> EXERCISE OBJECTIVE: In two sentences, summarize the discussion below.

++++ DOCUMENT

Also, your sodium content is a bit high there Ghost. I know you're incorporeal, but perhaps you should invest in that +5 amulet of natural armor. I'm not "softening you up". There isn't a conspiracy here. Actually if anything I thought I was being merciful so you wouldn't think you were being ganged up on while Span was debating with you. Relax bro. -- Eiji-kun (talk) 06:04, 15 October 2014 (UTC)
The only diminishing returns that you get when it comes from armor is the cost of it. You actually get increased returns the higher it is, as long as it doesn't go higher than they'd need to hit with a 20. (So, going from needing an 11 to needing a 12 to hit increases your chance to dodge by 10%, but going from needing a 19 to hit to needing a 20 to hit increases your chance to dodge by 100%.
Beyond that, I've done a LOT of math on the system, and I've seen time and again just how important iterative attacks are to maintaining balance, and why it's important for attack to outpace AC. I invite you to do the quite strenuous math yourself, especially with a power attack calculator. If you don't want to do all that, believe me. If you don't want to do that either, then there's not much more to say. --Ghostwheel (talk) 16:49, 15 October 2014 (UTC)

++++++++
++++ DATA PROVIDED

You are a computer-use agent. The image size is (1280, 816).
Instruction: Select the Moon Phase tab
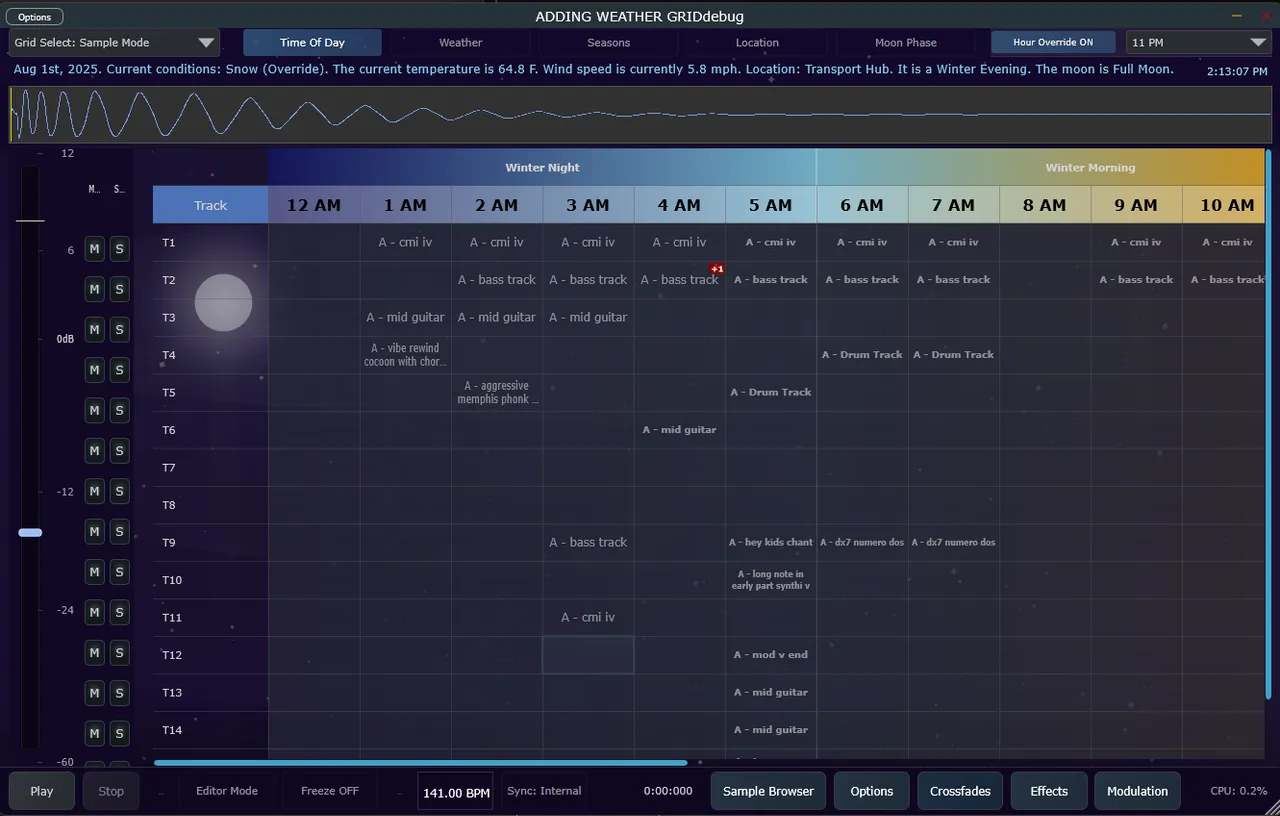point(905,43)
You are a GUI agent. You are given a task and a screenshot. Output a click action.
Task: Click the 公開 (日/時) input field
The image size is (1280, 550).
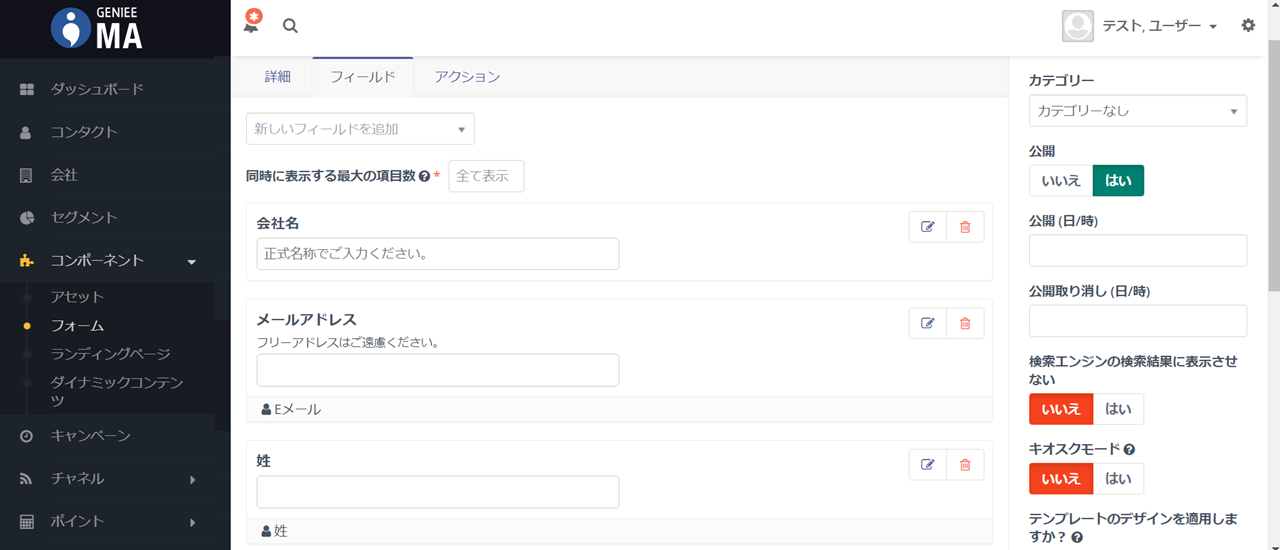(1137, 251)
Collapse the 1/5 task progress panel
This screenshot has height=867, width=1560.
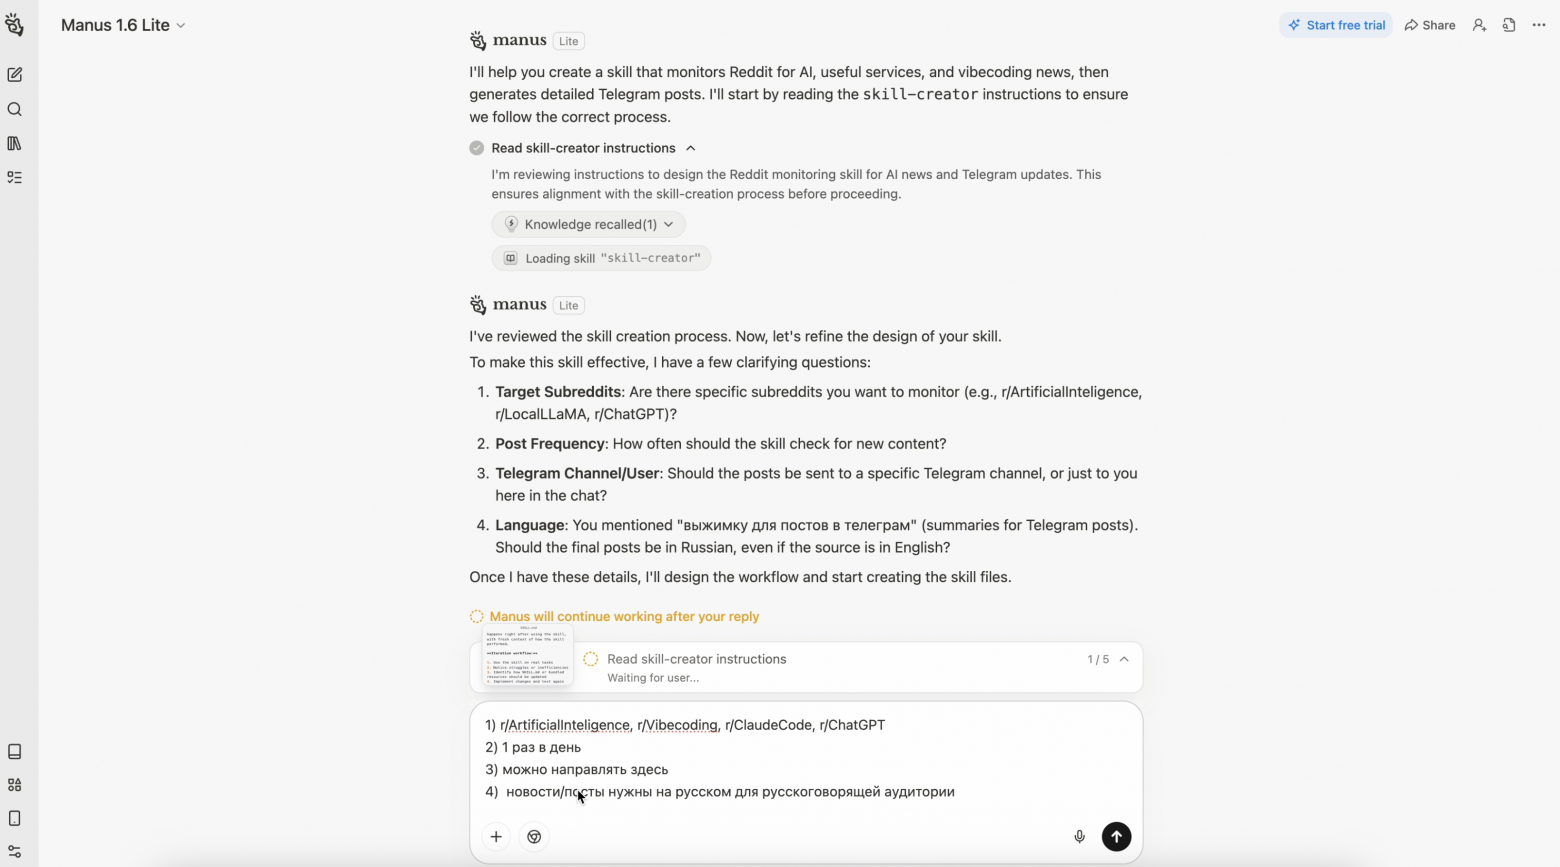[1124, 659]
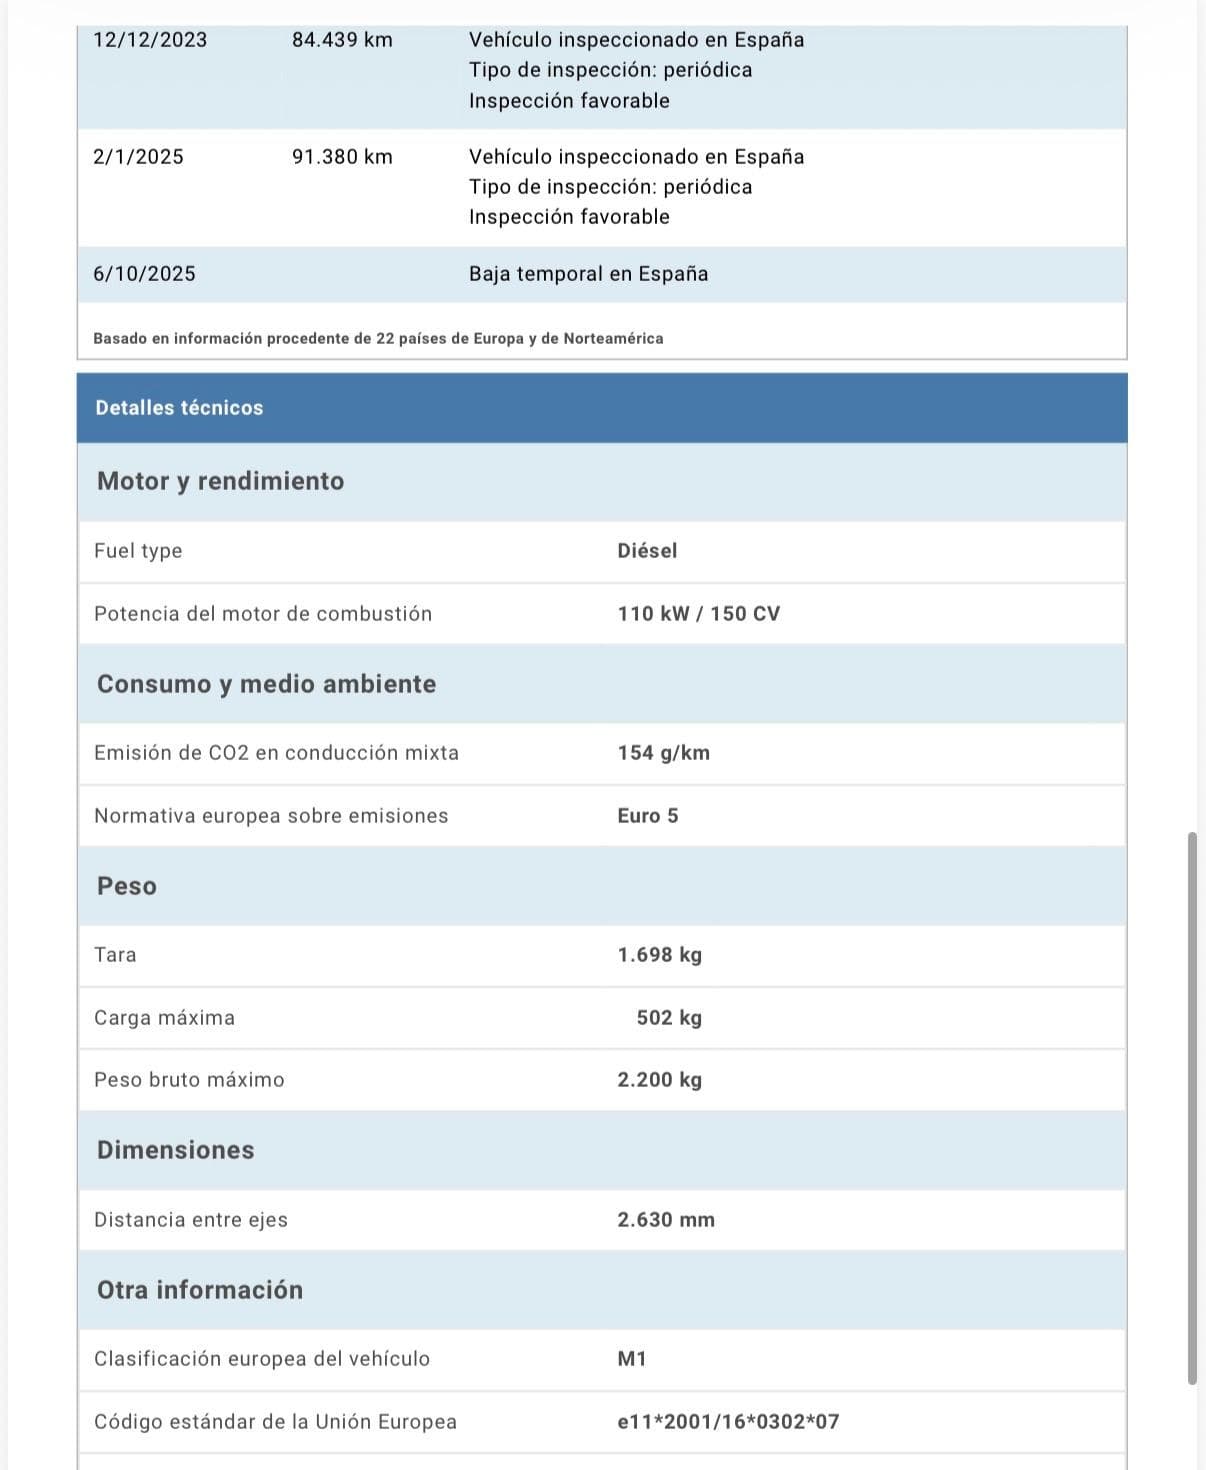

++++++++

> REPLY TO THE EXERCISE: Eiji-kun jokingly suggests that Ghost invest in a +5 amulet of natural armor and denies any conspiracy to soften Ghost up, explaining that the aim was to keep Ghost from feeling ganged up on while debating with Span. Ghostwheel replies that armor's only diminishing return is its cost and that its returns actually increase, and, citing a lot of math on the system, maintains that iterative attacks are important to balance and that attack should outpace AC.